PROBLEM REQUIREMENTS
In the mailing-list post on word-N-gram queries, which two parameters does the wordNgramAnalyzer method take?

SELECTED EXCERPT
[START]

'How to make word-N-gram based query and interpolate each N-gram score to obtain final Lucene score'

[prev in list] [next in list] [prev in thread] [next in thread] 

List:       lucene-user
Subject:    How to make word-N-gram based query and interpolate each N-gram score to obtain final Lucene score
From:       Rajen Chatterjee <rajen.k.chatterjee () gmail ! com>
Date:       2016-01-11 8:43:42
Message-ID: CAC4-+NxFLTZqh59wpk3xFvo5g8LWjjNKKJ01o3SYua=tupKkKg () mail ! gmail ! com
[Download RAW message or body]


Hello Everyone,

I am looking for some method which can help me to build *word-N-gram* based
queries.
After doing some search I think that I have to define an analyzer as
follows:

public static Analyzer wordNgramAnalyzer(final int minShingle, final int
maxShingle) {
        return new Analyzer() {
            @Override
            public TokenStream tokenStream(String fieldName, Reader reader)

[END]

PROVIDED DATA
[START]

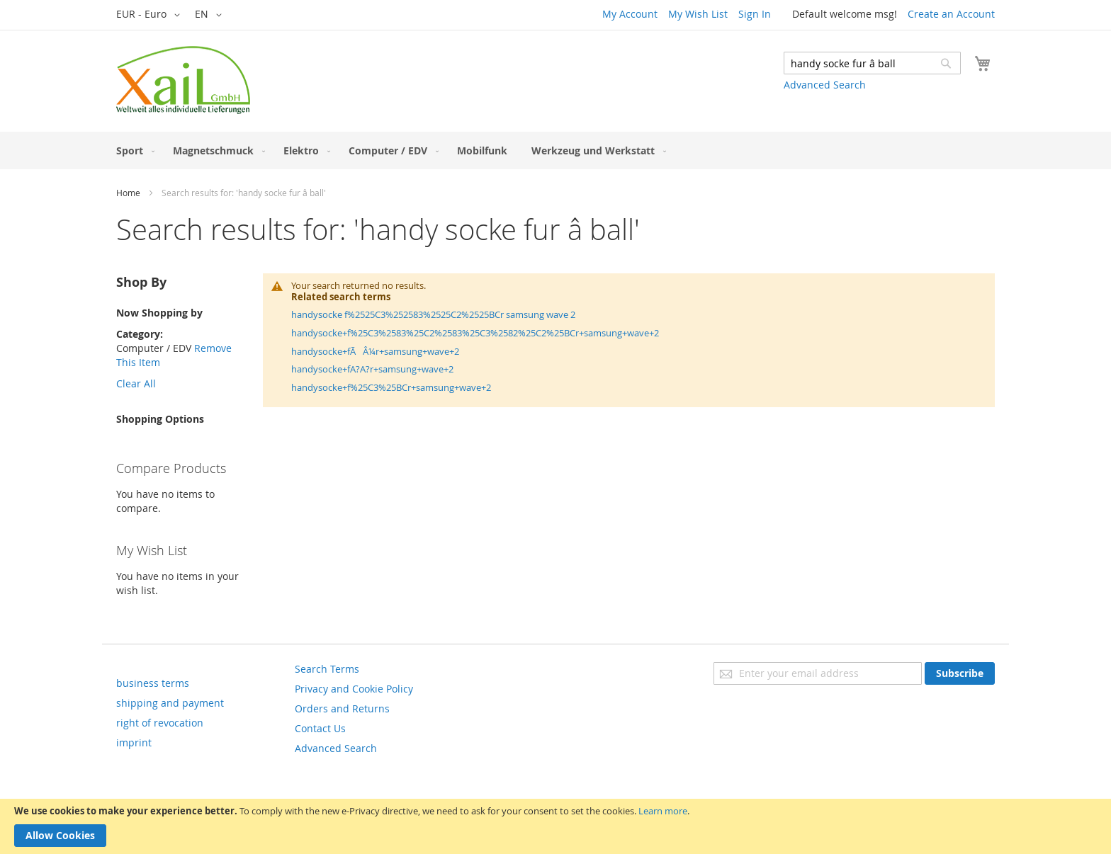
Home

[END]

FINISHED EXERCISE
It takes minShingle and maxShingle, both declared as final int.